Un affrontement entre "ultras", "doctrinaires" et "libéraux"

Maintenu jusqu’en 1820, l’équilibre précaire des débuts de la Restauration cède la place à la domination des royalistes les plus conservateurs jusqu’en 1827, puis à l’affrontement avec les libéraux et, enfin, à la Révolution de 1830.

Le débat politique concerne une petite frange de la population, celle des électeurs, qui se recrutent pour l’essentiel parmi la classe dirigeante et possédante. Il met aux prises trois factions principales (on ne saurait à l’époque parler de parti politique) :

  • Les doctrinaires – également appelés "constitutionnels", parce qu’ils acceptent la Charte – sont associés au pouvoir entre 1816 et 1820. Sont alors votées, notamment, la loi Gouvion Saint-Cyr, imposant aux futurs officiers l’entrée par concours dans une école militaire ou le passage par les fonctions de sous-officier, et plusieurs lois sur la presse abolissant censure et autorisation préalable.
  • Les ultraroyalistes (ou "ultras"), qui souhaitent un retour à l’Ancien Régime et refusent l’idée même de la Charte. Ils disposent d’une majorité écrasante dans la Chambre élue en 1815 ("Chambre introuvable"). Avant d’être dissoute en 1816, cette Chambre prône l’exécution ou l’exil des "traîtres" des Cent-Jours, crée des tribunaux spéciaux (les cours prévôtales), instruments de la Terreur Blanche (répression des opposants à la monarchie) et procède à une forte épuration de l’administration.
  • Les libéraux ou indépendants de gauche constituent la troisième force politique (dont Benjamin Constant ou La Fayette, héros de l’indépendance américaine de 1776, sont les représentants les plus connus). Ils défendent les acquis juridiques de la Révolution : sûreté des personnes, égalité civile, liberté de conscience et de culte, liberté de la presse… Favorables à une évolution du droit de vote, ils se considèrent comme les représentants d’une bourgeoisie d’affaires s’appuyant sur la propriété industrielle.

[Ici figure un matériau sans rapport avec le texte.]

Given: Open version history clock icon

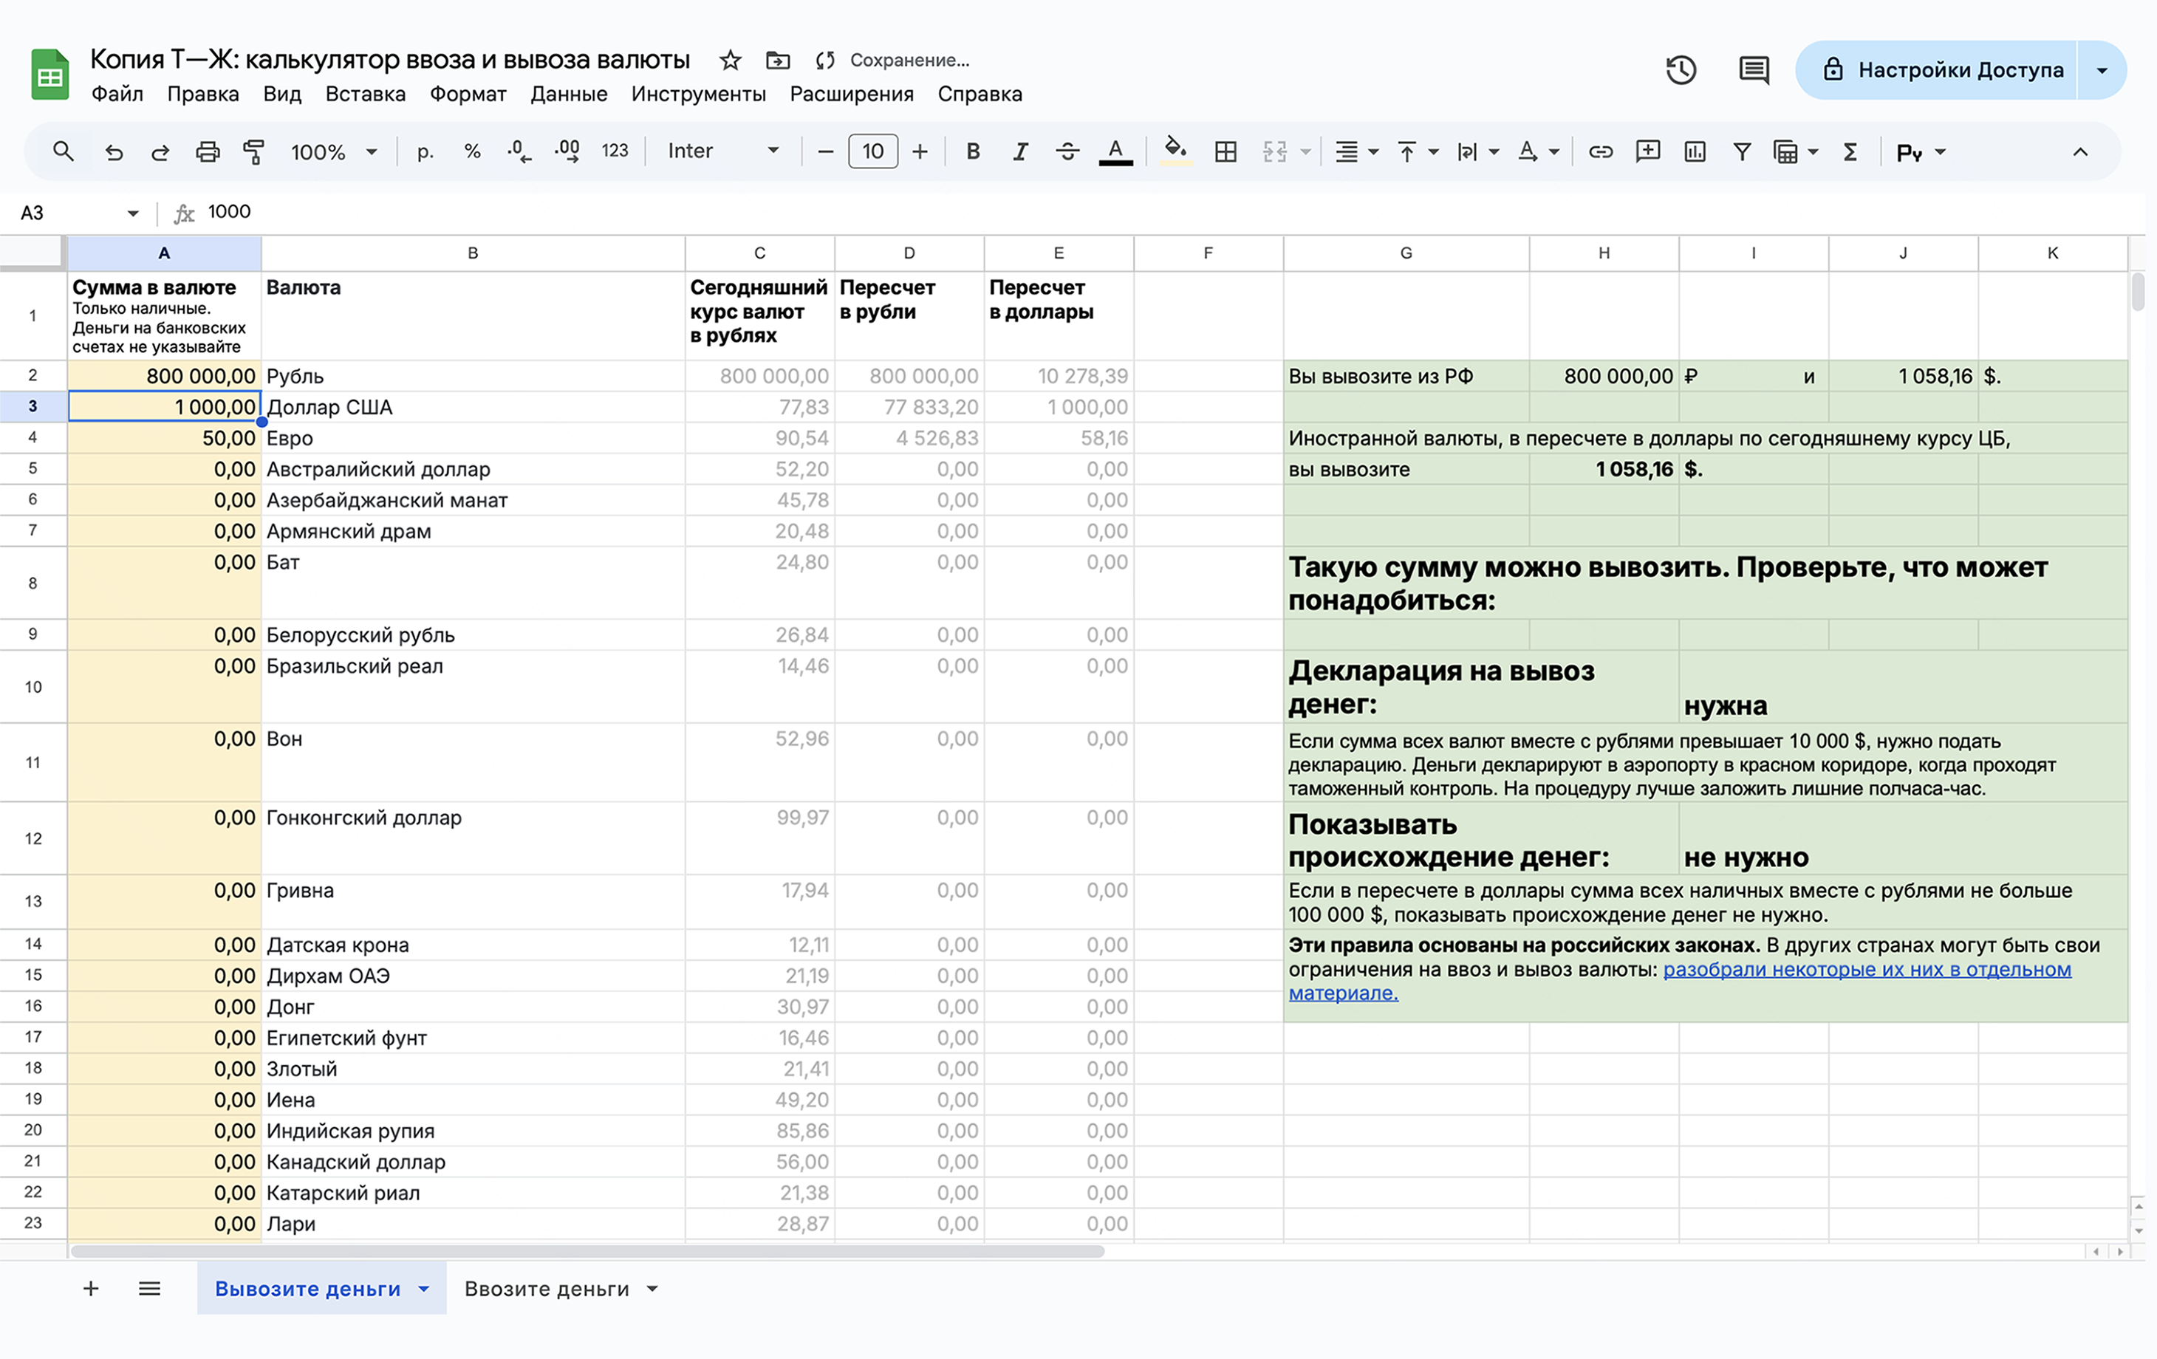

Les ultras reviennent au pouvoir en 1821. À partir de 1824, l’accession au trône de Charles X leur permet de gagner à nouveau en influence et de revenir sur les libertés garanties par la Charte : lois répressives sur les libertés individuelles, presse en partie muselée, nouvelle loi électorale qui favorise les plus riches, tentative de rétablissement du droit d’aînesse, loi sur le sacrilège (non appliquée) et, enfin, indemnisation des anciens possesseurs des biens nationaux vendus pendant la Révolution ("milliard" des émigrés).

Le 25 juillet 1830, le roi signe quatre ordonnances qui suspendent la liberté de la presse, renvoient la Chambre à peine élue, réforment la loi électorale et fixent à septembre la date des nouvelles élections. Mais les 27, 28 et 29 juillet, Paris se soulève et renverse les Bourbons.